What to do: Return, word for word, only the lines of the data below that lie between the line with "This screenshot has height=356, width=634." and the line with "The image size is (905, 693).", those two lines included.

Extracted records:
○ ○ ○ ○ ○ ○ ○

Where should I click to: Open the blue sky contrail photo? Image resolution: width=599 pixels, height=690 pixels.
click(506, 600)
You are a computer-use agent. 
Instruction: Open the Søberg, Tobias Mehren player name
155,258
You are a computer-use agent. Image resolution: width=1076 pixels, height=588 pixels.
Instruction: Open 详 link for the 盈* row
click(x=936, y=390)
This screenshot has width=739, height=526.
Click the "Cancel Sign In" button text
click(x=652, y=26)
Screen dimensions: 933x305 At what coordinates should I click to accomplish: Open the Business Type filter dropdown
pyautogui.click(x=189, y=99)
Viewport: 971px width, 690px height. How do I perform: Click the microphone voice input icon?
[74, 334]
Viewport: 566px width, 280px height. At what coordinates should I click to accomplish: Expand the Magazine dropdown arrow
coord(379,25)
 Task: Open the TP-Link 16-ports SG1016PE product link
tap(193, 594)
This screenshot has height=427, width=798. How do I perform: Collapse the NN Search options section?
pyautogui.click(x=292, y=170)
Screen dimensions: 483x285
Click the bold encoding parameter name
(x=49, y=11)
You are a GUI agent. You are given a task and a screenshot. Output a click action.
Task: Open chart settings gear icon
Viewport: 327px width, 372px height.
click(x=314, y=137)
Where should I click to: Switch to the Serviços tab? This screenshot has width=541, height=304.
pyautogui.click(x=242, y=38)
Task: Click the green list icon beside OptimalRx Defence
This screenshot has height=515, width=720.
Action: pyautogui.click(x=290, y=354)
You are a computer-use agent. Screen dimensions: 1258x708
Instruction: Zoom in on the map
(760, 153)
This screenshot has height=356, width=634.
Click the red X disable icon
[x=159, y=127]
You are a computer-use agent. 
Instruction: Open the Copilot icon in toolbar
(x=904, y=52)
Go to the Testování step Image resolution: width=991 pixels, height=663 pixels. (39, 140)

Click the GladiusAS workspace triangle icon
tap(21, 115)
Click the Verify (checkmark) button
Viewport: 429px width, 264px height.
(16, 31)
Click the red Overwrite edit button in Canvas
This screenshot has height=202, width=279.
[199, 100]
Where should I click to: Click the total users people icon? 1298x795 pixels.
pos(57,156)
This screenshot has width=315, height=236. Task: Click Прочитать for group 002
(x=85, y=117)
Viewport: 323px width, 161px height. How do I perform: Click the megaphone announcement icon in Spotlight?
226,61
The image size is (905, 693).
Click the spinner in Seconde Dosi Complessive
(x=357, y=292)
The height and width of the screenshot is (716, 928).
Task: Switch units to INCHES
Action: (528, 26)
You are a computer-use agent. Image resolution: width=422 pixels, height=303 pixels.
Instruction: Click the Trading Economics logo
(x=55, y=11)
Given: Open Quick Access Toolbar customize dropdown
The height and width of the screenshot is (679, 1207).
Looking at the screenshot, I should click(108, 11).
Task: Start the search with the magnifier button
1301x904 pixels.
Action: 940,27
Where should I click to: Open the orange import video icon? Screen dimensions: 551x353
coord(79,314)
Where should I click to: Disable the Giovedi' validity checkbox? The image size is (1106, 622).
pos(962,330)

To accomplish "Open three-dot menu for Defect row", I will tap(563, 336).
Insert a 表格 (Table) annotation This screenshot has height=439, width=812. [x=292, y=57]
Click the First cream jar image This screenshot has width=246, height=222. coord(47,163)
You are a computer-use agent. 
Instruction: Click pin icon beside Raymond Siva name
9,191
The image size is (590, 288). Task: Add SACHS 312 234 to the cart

○ ○ ○ ○ ○ ○ ○

Your response:
This screenshot has height=356, width=634.
Click the red X disable icon
[x=159, y=127]
You are a computer-use agent. 
Instruction: Open the Copilot icon in toolbar
(x=904, y=52)
Go to the Testování step Image resolution: width=991 pixels, height=663 pixels. (39, 140)

Click the GladiusAS workspace triangle icon
tap(21, 115)
Click the Verify (checkmark) button
Viewport: 429px width, 264px height.
(16, 31)
Click the red Overwrite edit button in Canvas
This screenshot has height=202, width=279.
[199, 100]
Where should I click to: Click the total users people icon? 1298x795 pixels.
pos(57,156)
This screenshot has width=315, height=236. Task: Click Прочитать for group 002
(x=85, y=117)
Viewport: 323px width, 161px height. How do I perform: Click the megaphone announcement icon in Spotlight?
226,61
The image size is (905, 693).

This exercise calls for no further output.